Locate each line in the entries below that contains the word "heading" and copy those lines. The match must be case-sensitive.

(Extracted data entries)
****************************************

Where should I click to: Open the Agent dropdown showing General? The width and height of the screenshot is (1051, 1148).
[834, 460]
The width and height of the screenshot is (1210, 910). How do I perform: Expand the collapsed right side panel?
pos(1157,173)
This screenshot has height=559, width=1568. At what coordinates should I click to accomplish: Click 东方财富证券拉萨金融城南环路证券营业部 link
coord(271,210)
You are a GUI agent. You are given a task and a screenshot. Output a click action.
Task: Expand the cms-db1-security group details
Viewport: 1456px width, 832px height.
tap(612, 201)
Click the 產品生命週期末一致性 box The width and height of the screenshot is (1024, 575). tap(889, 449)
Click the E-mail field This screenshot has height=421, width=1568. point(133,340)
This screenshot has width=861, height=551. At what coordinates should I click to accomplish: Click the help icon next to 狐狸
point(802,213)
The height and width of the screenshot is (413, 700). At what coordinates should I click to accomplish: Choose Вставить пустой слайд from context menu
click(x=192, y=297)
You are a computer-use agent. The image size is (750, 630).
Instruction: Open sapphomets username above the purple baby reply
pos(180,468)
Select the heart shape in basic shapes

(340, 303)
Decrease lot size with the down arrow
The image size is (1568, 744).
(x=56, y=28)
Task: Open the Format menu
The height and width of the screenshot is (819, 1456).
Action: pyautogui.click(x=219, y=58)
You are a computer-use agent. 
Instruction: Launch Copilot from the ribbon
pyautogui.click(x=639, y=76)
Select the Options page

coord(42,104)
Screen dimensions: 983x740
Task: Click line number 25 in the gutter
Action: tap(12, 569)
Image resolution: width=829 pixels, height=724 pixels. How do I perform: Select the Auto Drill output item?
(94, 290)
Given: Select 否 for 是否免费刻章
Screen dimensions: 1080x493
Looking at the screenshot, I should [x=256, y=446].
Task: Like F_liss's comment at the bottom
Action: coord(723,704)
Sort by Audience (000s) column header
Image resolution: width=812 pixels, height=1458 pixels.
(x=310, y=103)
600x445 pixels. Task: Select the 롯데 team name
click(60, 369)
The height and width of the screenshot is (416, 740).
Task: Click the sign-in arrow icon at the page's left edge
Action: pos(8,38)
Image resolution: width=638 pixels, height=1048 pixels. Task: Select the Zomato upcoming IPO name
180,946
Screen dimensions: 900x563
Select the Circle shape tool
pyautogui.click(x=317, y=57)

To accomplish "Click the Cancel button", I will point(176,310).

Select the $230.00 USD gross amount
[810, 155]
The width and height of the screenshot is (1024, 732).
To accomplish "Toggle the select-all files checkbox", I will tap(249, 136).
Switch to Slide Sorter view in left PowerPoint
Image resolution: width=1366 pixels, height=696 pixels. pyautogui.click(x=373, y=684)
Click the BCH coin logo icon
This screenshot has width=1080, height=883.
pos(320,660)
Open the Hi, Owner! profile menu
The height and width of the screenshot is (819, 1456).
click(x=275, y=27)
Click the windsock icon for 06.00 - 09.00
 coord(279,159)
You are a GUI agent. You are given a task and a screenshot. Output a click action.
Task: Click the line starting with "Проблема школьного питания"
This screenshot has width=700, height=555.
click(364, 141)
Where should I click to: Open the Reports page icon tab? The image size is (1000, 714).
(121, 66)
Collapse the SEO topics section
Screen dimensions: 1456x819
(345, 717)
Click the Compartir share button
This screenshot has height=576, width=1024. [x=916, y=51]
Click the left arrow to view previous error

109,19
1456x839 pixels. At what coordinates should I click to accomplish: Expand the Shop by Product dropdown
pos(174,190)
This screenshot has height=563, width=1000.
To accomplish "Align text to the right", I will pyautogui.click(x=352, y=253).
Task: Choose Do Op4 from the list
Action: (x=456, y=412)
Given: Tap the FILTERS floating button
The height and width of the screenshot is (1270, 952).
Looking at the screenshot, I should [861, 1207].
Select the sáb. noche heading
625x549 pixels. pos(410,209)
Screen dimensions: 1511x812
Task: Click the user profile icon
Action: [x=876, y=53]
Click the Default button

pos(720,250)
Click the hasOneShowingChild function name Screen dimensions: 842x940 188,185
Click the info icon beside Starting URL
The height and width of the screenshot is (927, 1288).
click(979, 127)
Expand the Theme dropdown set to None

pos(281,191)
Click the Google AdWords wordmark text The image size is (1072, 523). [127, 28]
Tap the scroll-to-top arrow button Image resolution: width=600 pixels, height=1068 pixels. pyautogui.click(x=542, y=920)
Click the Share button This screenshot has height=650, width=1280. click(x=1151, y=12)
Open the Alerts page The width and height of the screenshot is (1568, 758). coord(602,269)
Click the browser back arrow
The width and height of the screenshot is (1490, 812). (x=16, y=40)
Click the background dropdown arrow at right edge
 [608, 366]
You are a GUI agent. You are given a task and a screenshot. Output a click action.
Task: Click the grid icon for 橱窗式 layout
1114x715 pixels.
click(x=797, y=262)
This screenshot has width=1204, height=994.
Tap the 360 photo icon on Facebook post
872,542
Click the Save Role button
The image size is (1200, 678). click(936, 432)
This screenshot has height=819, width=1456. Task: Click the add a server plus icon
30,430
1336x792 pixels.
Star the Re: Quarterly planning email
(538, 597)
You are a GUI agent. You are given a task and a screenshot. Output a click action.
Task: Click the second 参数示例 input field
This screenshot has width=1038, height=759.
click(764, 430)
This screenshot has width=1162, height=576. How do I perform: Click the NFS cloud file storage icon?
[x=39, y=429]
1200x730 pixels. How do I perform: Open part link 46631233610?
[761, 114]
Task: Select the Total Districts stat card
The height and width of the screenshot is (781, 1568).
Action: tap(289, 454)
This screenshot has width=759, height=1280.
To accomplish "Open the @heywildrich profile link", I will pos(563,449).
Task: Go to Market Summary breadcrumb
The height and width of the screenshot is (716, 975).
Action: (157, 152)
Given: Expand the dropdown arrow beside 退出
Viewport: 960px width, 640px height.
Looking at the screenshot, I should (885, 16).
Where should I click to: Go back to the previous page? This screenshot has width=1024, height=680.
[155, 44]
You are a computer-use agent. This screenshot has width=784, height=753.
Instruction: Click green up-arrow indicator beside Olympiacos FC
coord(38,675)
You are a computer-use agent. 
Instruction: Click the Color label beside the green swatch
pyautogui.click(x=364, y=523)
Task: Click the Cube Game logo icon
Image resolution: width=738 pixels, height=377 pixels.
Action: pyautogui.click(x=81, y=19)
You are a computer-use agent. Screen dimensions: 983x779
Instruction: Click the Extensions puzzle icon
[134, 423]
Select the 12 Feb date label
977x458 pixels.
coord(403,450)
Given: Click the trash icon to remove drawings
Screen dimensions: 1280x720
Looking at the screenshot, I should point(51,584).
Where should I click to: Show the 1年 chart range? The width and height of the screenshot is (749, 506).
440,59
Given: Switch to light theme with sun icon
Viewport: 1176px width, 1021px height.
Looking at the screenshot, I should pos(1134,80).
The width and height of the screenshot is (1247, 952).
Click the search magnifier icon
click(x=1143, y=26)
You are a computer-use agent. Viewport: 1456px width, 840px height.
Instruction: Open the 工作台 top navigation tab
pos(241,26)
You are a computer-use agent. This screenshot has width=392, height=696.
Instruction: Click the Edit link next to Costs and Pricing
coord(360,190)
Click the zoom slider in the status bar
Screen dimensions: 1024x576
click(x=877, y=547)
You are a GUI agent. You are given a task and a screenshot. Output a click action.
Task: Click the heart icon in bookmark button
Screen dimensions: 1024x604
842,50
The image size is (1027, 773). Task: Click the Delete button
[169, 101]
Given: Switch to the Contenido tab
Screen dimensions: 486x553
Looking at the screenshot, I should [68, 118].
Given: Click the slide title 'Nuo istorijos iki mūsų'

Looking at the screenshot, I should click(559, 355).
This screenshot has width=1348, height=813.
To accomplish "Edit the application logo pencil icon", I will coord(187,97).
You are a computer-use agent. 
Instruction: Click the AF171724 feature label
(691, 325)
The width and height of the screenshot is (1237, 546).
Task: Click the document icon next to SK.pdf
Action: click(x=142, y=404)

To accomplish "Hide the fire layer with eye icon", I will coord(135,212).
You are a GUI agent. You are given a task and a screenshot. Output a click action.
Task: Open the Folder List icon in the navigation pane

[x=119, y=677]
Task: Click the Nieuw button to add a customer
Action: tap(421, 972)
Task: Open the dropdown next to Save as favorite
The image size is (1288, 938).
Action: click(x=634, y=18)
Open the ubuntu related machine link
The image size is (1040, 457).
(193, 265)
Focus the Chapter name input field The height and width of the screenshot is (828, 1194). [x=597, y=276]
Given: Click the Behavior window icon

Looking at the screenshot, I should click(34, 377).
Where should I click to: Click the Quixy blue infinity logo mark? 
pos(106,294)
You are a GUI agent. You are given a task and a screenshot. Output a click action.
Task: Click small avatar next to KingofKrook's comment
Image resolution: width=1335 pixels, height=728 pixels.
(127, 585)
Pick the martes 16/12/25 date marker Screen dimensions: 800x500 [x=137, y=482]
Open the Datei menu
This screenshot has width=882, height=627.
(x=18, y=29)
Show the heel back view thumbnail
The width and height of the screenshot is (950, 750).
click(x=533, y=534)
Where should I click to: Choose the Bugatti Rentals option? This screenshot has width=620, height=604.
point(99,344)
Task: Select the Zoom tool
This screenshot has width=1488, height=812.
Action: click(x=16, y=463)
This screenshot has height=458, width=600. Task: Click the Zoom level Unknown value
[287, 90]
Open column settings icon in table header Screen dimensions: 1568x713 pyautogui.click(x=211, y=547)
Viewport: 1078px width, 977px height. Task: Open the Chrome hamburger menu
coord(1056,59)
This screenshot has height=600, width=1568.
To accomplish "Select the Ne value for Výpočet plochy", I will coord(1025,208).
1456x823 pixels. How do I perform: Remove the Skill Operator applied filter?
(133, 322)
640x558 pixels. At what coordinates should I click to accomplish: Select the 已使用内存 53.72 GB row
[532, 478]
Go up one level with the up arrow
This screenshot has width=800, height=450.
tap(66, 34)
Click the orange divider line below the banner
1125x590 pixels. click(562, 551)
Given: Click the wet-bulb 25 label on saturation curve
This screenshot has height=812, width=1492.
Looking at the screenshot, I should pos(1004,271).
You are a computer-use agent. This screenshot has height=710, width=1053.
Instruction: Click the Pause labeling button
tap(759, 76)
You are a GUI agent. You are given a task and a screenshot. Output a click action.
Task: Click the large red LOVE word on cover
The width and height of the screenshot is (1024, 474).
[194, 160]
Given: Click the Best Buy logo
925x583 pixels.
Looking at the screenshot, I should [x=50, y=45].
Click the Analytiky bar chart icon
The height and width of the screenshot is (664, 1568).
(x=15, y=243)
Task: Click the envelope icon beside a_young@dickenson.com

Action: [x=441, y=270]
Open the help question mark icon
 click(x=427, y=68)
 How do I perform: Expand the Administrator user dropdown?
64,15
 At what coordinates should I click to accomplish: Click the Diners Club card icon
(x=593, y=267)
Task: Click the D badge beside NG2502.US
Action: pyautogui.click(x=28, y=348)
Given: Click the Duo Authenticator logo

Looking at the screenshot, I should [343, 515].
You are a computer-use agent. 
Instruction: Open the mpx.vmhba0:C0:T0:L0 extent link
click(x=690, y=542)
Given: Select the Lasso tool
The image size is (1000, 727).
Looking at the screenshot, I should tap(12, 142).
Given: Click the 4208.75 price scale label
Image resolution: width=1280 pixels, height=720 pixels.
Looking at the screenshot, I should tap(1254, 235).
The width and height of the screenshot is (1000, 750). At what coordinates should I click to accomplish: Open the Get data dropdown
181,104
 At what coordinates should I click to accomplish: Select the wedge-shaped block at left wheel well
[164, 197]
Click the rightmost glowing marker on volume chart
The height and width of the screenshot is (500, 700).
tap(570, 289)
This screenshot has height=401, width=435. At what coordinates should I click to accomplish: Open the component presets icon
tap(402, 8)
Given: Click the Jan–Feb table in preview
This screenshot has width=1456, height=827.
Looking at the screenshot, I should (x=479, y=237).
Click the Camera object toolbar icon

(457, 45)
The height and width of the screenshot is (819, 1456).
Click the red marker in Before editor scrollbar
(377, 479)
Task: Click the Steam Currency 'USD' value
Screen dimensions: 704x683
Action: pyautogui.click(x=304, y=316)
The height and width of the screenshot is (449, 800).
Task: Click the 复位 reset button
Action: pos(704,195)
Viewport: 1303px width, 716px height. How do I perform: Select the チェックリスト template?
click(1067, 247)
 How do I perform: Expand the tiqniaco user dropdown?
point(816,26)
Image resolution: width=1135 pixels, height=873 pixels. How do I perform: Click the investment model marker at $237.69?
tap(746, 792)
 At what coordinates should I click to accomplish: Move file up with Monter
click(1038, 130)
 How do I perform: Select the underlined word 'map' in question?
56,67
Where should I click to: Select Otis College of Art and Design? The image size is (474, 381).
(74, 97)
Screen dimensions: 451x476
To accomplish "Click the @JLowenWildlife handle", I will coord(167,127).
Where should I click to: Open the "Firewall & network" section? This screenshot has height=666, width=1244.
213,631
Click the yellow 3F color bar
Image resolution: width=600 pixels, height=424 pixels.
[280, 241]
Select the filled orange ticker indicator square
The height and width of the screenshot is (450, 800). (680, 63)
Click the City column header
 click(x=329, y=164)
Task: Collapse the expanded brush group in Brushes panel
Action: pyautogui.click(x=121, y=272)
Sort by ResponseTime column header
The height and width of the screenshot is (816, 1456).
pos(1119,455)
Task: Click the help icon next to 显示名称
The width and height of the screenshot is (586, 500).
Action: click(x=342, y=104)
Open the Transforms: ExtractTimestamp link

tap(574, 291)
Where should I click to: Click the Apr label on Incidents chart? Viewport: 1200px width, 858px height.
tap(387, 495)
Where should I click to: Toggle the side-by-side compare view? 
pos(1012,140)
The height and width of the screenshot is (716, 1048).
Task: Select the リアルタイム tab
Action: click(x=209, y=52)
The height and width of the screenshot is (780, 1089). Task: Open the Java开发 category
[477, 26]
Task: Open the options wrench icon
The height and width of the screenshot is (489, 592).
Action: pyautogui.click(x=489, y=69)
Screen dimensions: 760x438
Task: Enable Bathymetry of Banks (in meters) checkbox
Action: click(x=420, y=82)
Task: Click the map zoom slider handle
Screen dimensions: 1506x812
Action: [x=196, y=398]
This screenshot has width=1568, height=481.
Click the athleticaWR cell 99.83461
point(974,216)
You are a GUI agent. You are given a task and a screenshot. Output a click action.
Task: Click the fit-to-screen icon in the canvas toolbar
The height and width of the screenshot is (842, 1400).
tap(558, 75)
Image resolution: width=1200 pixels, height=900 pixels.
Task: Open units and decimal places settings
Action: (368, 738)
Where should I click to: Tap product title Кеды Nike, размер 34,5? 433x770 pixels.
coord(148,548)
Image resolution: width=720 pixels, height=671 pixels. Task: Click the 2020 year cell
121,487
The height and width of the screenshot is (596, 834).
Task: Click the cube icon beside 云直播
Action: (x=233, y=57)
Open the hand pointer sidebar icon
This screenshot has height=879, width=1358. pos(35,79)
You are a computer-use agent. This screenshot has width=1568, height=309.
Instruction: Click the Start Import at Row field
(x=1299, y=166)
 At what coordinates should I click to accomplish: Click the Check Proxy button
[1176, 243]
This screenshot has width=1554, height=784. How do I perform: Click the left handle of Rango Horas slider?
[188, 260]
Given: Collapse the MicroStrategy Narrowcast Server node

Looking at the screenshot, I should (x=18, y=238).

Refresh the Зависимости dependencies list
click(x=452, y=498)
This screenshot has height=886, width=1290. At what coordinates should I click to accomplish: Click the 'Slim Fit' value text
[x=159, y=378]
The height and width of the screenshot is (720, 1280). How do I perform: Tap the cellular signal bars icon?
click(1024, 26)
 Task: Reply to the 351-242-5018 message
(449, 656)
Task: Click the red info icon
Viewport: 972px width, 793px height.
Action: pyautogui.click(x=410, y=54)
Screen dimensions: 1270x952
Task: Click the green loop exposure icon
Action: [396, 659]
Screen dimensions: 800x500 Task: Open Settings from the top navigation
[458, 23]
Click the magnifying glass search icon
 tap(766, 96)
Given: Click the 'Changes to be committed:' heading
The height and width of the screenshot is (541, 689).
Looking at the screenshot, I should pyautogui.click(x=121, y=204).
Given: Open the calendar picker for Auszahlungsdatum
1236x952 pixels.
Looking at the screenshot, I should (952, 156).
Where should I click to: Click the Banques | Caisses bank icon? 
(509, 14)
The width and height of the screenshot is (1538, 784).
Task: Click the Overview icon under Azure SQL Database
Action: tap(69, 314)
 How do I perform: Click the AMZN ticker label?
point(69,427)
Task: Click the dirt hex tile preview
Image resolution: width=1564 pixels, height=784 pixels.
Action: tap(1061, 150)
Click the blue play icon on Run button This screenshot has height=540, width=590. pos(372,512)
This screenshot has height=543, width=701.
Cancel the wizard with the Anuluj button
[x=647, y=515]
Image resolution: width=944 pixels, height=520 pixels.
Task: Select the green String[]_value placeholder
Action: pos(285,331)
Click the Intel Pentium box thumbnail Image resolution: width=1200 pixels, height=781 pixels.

****************************************

Correct answer:
Select the sáb. noche heading
Given: Click the 'Changes to be committed:' heading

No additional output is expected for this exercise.